Business Day (Johannesburg)

South Africa: Tongaat Turns Loss to Profit at Interim Stage

Thabang Mokopanele

5 August 2008


Johannesburg — AGRICULTURAL processing and land management group Tongaat Hulett is fast-tracking the planning of renewable power generation at four of its eight sugar mills because of predictions "that electricity demand in SA will exceed generating capacity for a five- to seven-year period".

CEO Peter Staude said, when releasing interim results yesterday, that the group was working on a pre-engineering assessment for the power generation, which is expected to produce 106MW.

"We will do it with time lines of 30 months but it is not yet final because it has to be commercially viable.

"The plan is to sell it back to the network and other potential buyers," Staude said.

Tongaat Hulett said competitive maize prices, improved margins and volume growth in the starch operations saw it increase profit from operations 44% to R443m for the half-year to June, while revenue surged 28% to R3,1 bn.

Headline earnings rose to R252m from a loss of R155m a year ago - which was affected by corporate structuring transactions.
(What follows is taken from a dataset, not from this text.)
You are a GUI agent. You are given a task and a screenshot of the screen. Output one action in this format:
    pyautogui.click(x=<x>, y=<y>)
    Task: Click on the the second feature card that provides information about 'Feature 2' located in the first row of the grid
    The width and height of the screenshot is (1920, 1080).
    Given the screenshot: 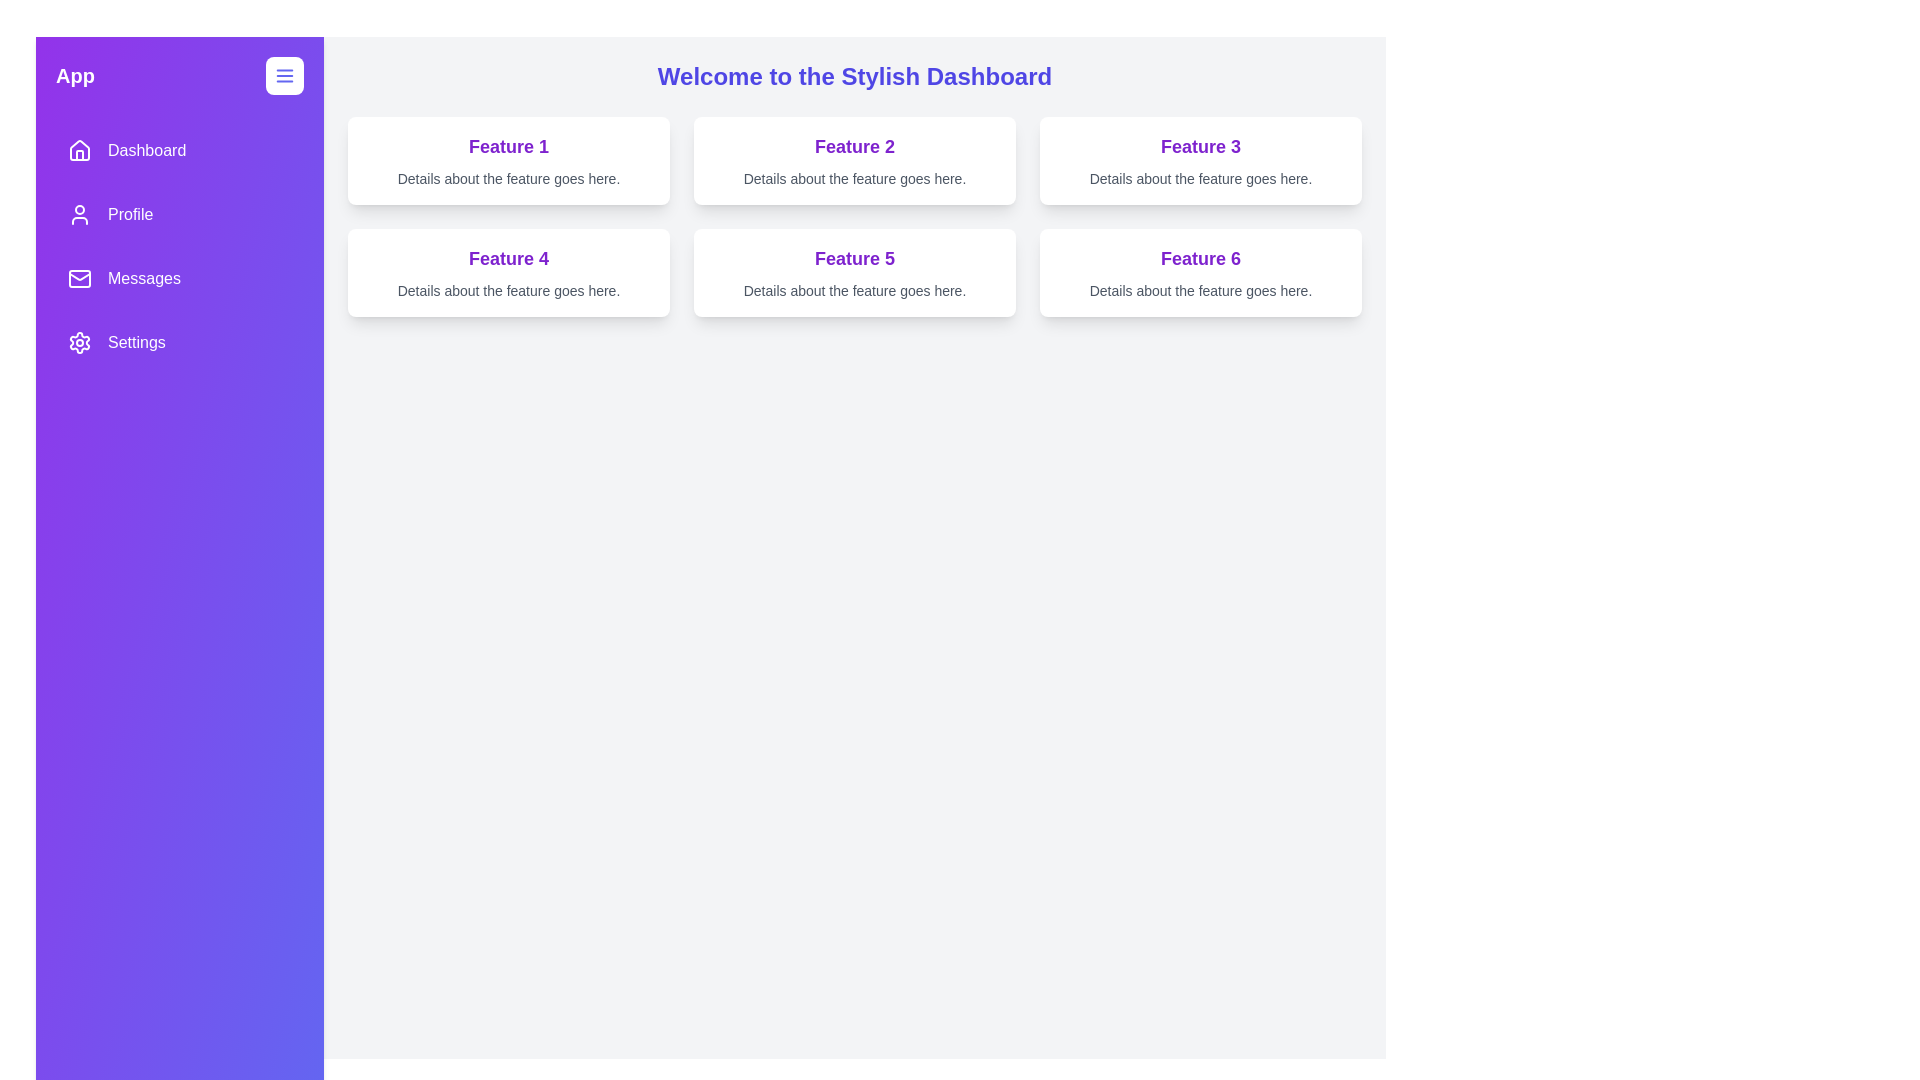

An interim dividend of 160c a share was declared.

Staude said higher contributions were earned from products supplied to the animal feeds and edible oil market from starch and sugar operations in SA. Profit from the starch operations jumped to R103m as market conditions for starch and glucose improved.

The rise in international maize prices encouraged increased plantings in SA, and this, coupled with good weather conditions, had led to an increase in the South African maize crop to 11,6-million tons.

"This has resulted in local maize prices trading close to world prices. Starch and glucose selling prices have improved as demand for agricultural commodities across all sectors in international markets continues to increase due to changing dietary requirements and demand from biofuels," Staude said.

The group's five main operations, in Mozambique, Zimbabwe and Swaziland, contributed R141m to operating profit.

In Mozambique, the planting of an additional 3 509ha has been completed with another 5000ha planned to be planted by the end of this year. The related land preparation has been substantially completed.

Staude said the profitability of operations in Zimbabwe had been affected by unsustainable macroeconomic conditions, including hyperinflation, foreign currency shortages, non-availability of key inputs and local price controls. In the meantime, the group was maintaining infrastructure and its skills base. It was "positioned for a rapid turnaround once the macroeconomic conditions in Zimbabwe are restored".